___ Records shown ___

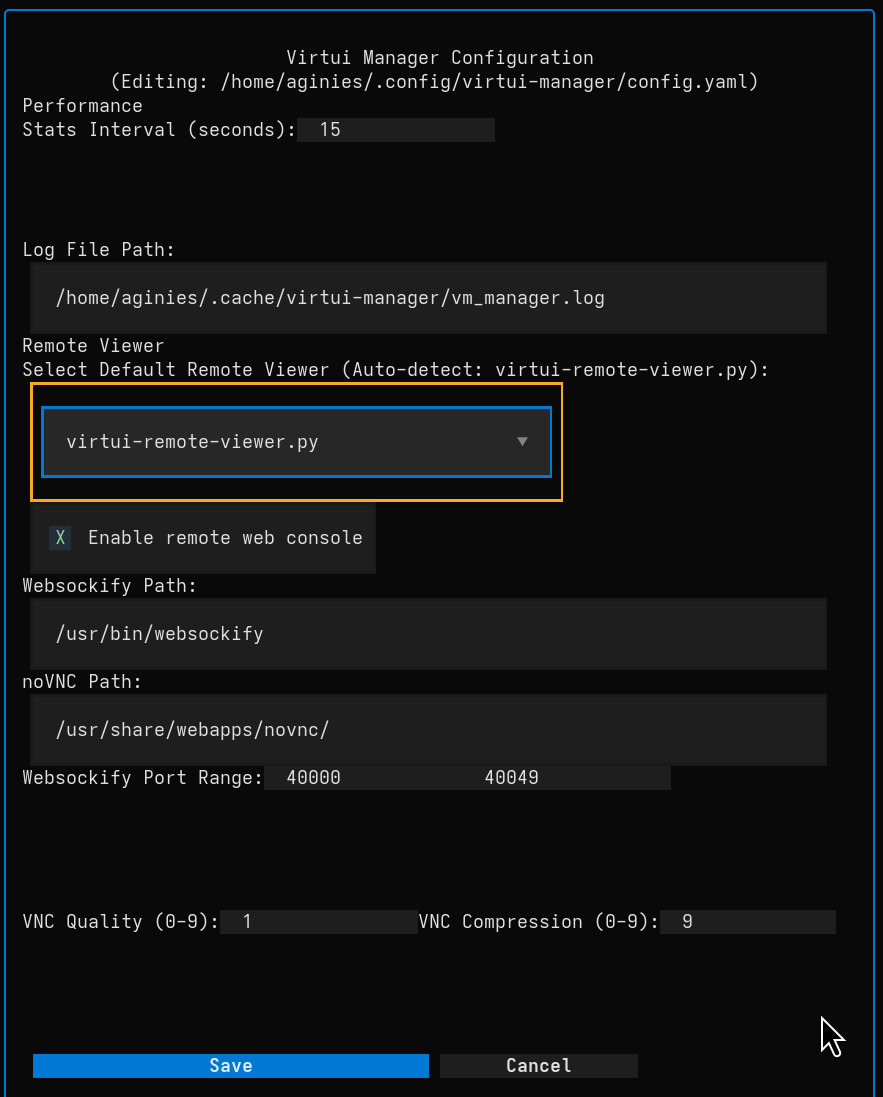Expand the highlighted remote viewer picker

pyautogui.click(x=296, y=440)
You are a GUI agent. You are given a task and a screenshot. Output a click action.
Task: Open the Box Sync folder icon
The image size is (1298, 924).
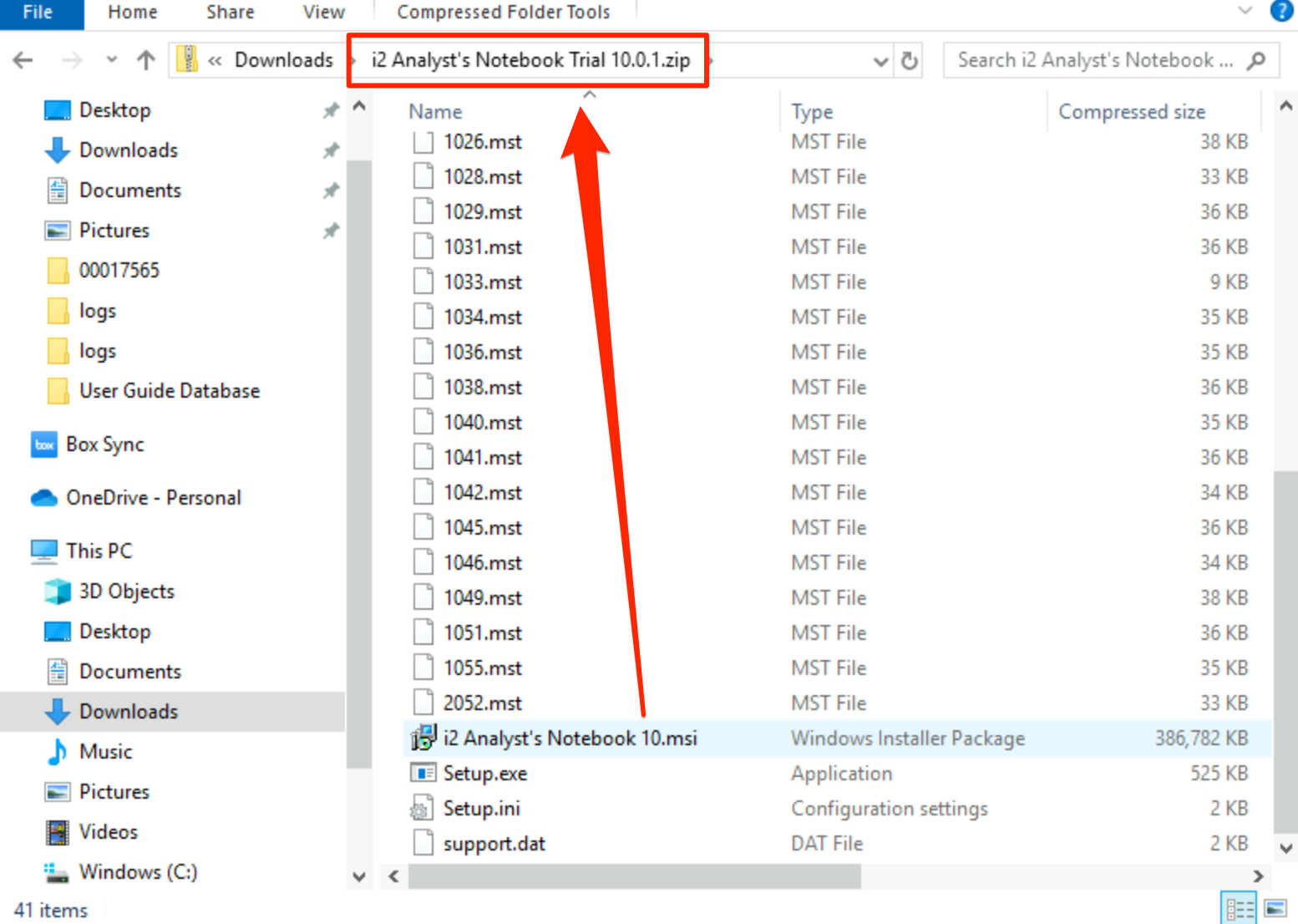(43, 444)
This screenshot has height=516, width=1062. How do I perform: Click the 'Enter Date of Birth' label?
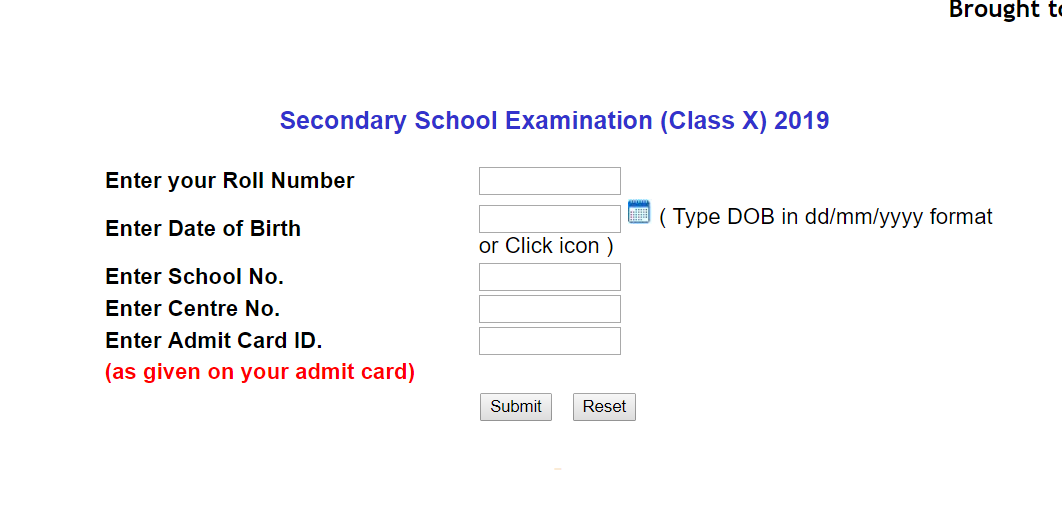coord(203,229)
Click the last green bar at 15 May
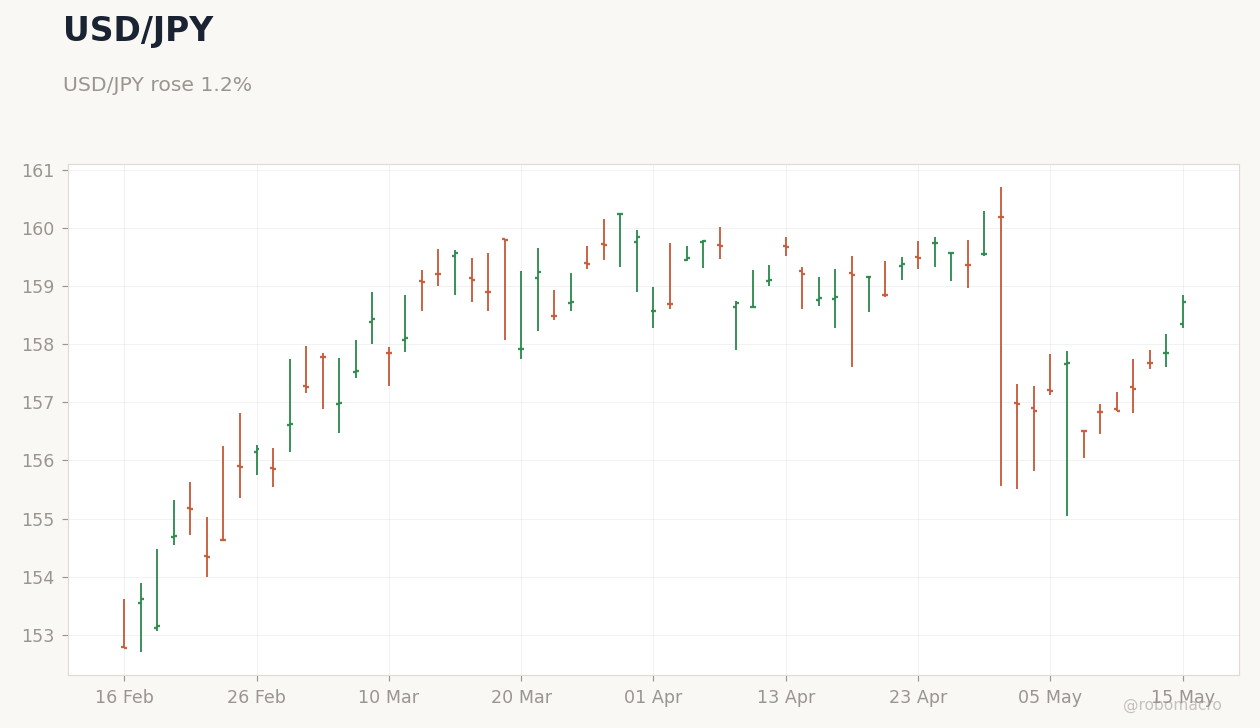Viewport: 1260px width, 728px height. [x=1183, y=311]
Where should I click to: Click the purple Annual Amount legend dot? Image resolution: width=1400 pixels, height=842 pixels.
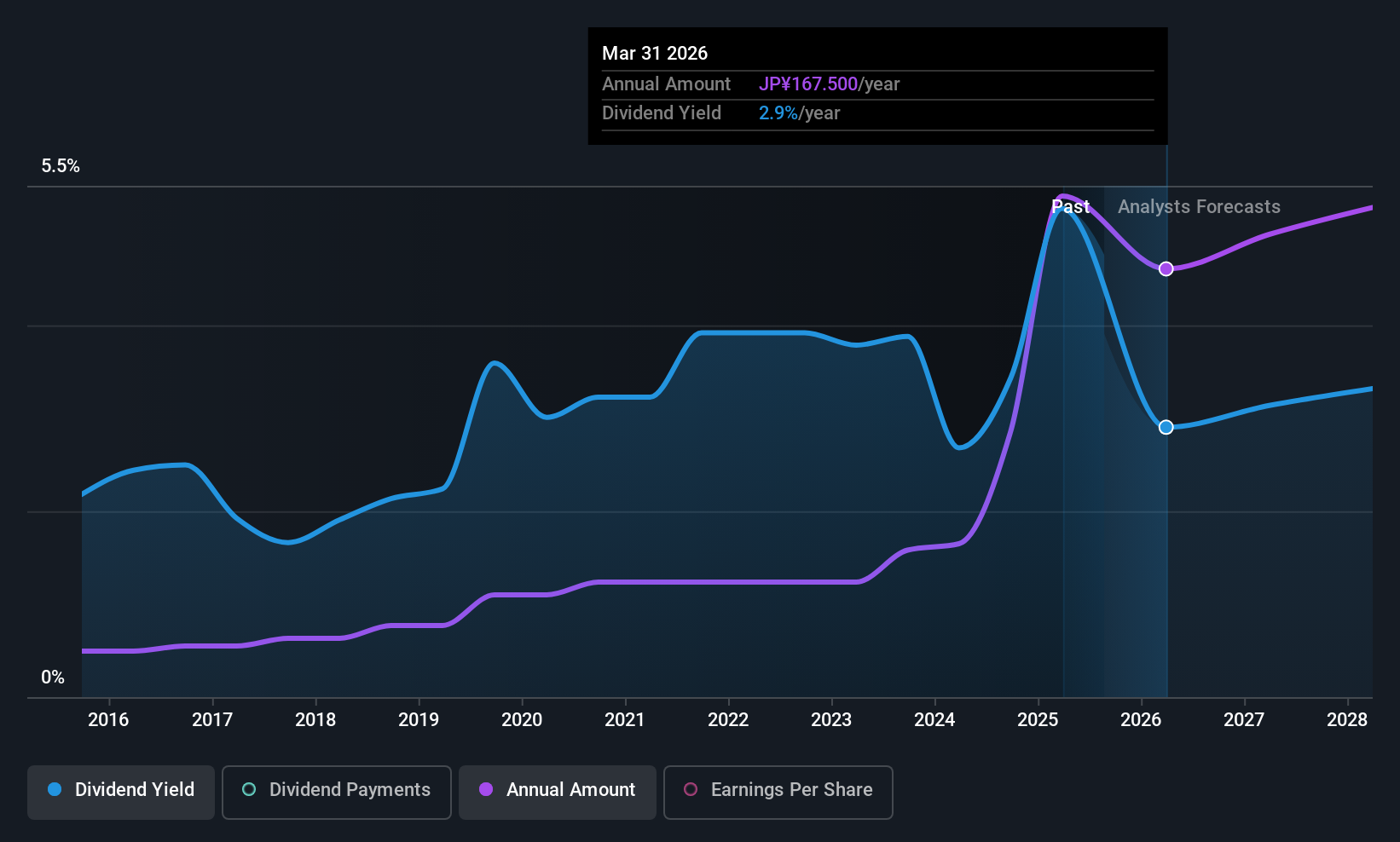tap(486, 789)
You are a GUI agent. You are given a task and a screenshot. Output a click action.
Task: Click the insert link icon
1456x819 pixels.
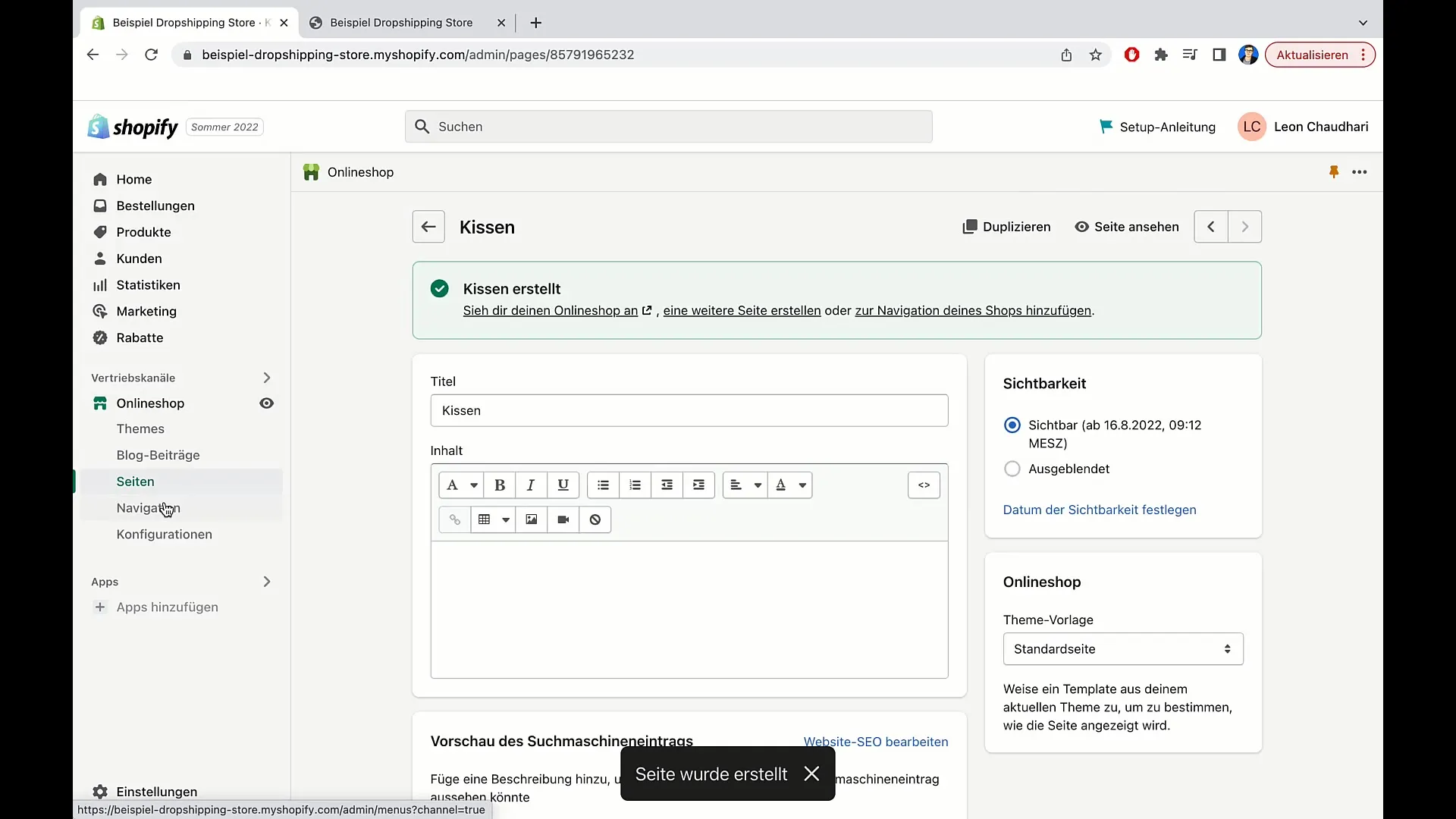[454, 519]
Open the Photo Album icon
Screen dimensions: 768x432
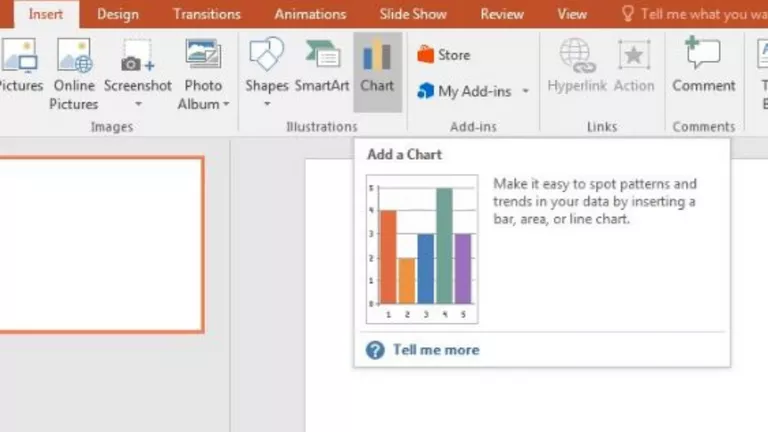pos(203,54)
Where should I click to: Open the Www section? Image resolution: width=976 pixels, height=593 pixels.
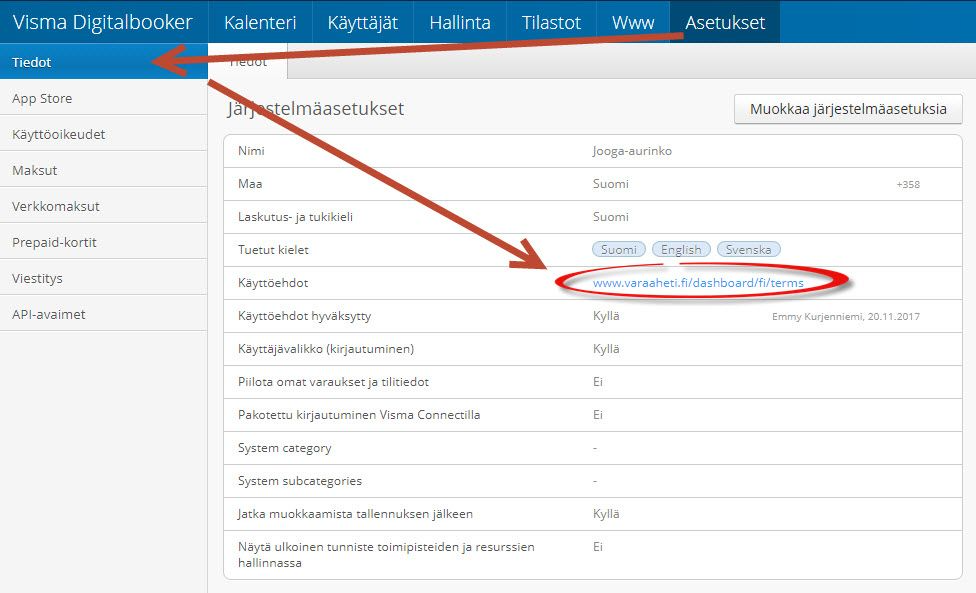pos(632,21)
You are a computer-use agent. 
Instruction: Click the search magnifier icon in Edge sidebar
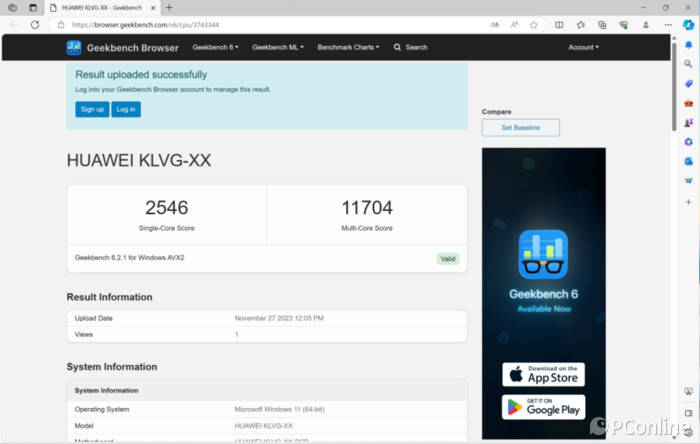pos(688,63)
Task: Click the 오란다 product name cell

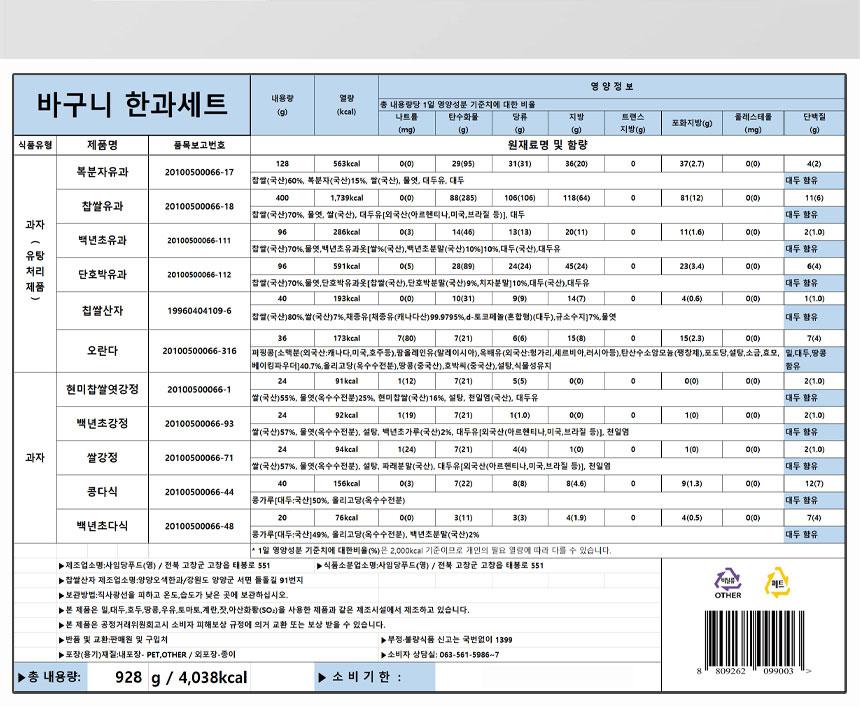Action: pyautogui.click(x=103, y=350)

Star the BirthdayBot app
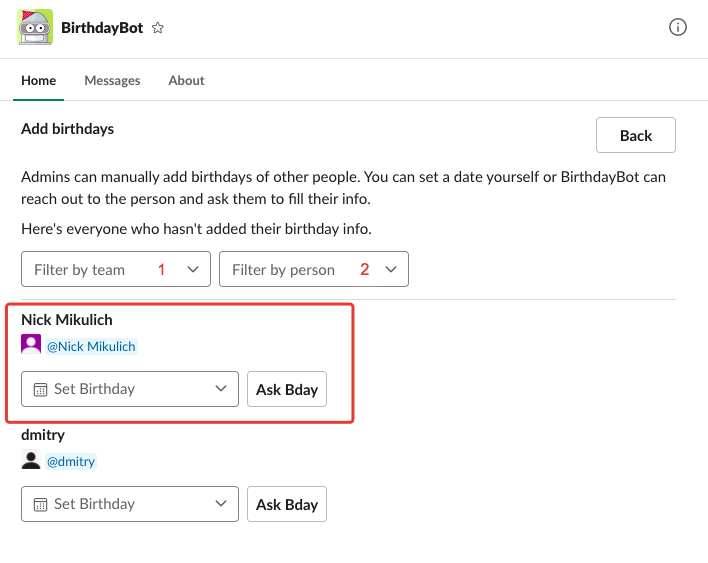coord(158,28)
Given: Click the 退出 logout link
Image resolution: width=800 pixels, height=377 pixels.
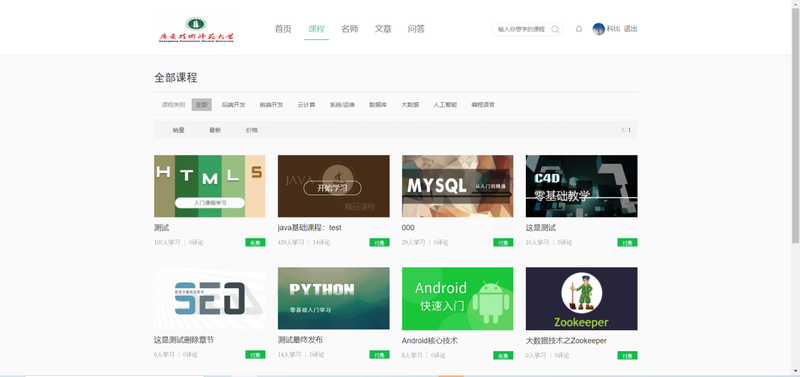Looking at the screenshot, I should (631, 29).
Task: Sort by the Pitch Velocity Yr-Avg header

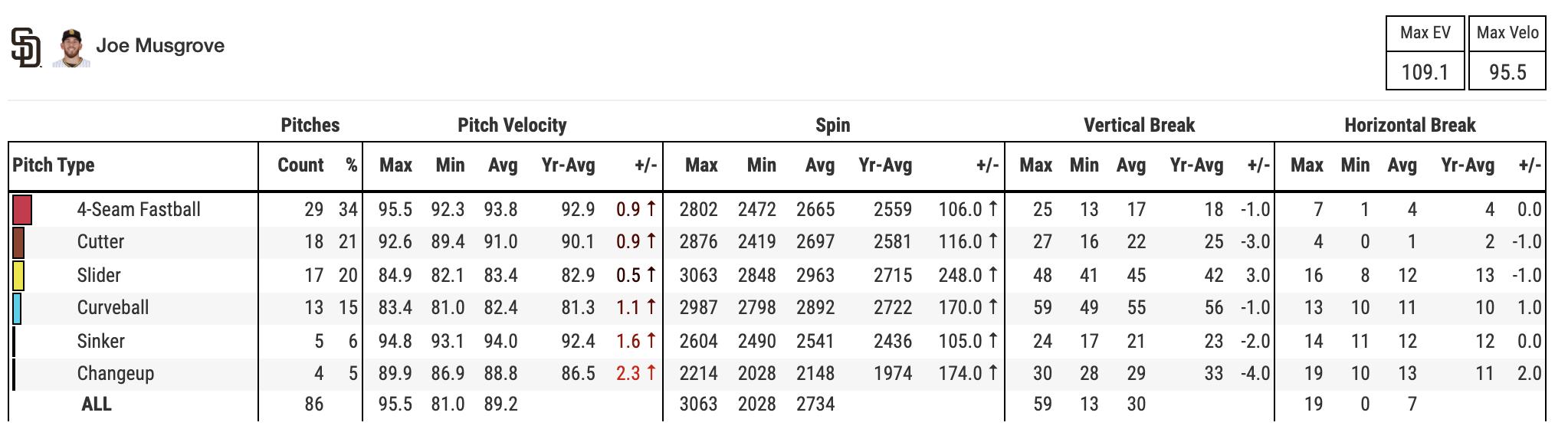Action: (x=568, y=165)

___

[Assignment]: Your response should consist solely of the lines from the line with "Screen dimensions: 768x432" through the last line of the entries above, printed exactly and without pictures.

[Result for this task]:
Screen dimensions: 768x432
pos(203,54)
Where should I click to: Open the Www section? Image resolution: width=976 pixels, height=593 pixels.
pos(632,21)
You are a computer-use agent. 
Instruction: Click the search magnifier icon in Edge sidebar
pos(688,63)
Task: Click the 오란다 product name cell

Action: pyautogui.click(x=103, y=350)

Star the BirthdayBot app
coord(158,28)
Given: Click the 退出 logout link
Image resolution: width=800 pixels, height=377 pixels.
Looking at the screenshot, I should (631, 29).
Task: Sort by the Pitch Velocity Yr-Avg header

Action: (x=568, y=165)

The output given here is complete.